American actress (born 1976)

Erinn Hayes (née Carter; born May 25, 1976) is an American actress and comedian. She is known for her role as Dr. Lola Spratt on the sitcom Childrens Hospital (2008–2016), which she later reprised in its spin-off series Medical Police (2020). For her role, Hayes received a nomination for the Primetime Emmy Award for Outstanding Actress in a Short Form Comedy or Drama Series in 2016.
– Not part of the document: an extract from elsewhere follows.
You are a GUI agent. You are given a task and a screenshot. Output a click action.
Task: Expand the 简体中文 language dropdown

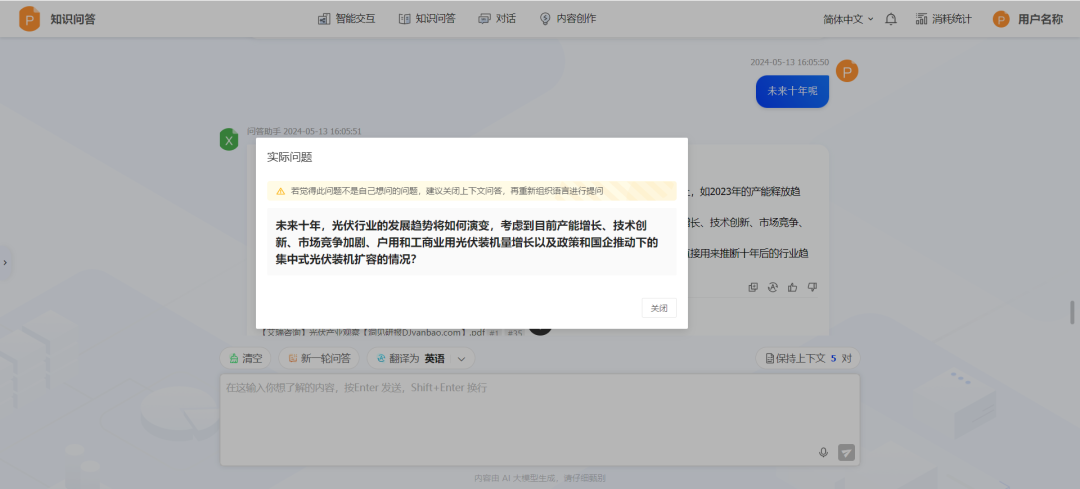click(848, 19)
She has played roles in a number of network sitcoms, including Alison on The Winner (2007), Melanie Clayton on Worst Week (2008–2009), Sheila on Guys with Kids (2012–2013), and Donna Gable on Kevin Can Wait (2016–2017). Her film credits include It's a Disaster (2012), They Came Together (2014), Band Aid (2017), Bill & Ted Face the Music (2020), and A Christmas Story Christmas (2022).

==Early life==
Erinn Hayes was born in San Fernando, California. She attended the University of Colorado at Boulder and graduated in 1998 with a Bachelor of Fine Arts degree in performance.

==Career==
In 2005, Hayes appeared as a chef Becky Sharp on Fox's short-lived Kitchen Confidential. Also, in that same year, she played the role of Pam Dawber in the TV movie Behind the Camera: The Unauthorized Story of Mork & Mindy alongside costar Chris Diamantopoulos. Hayes played Alison on the television show The Winner in 2007.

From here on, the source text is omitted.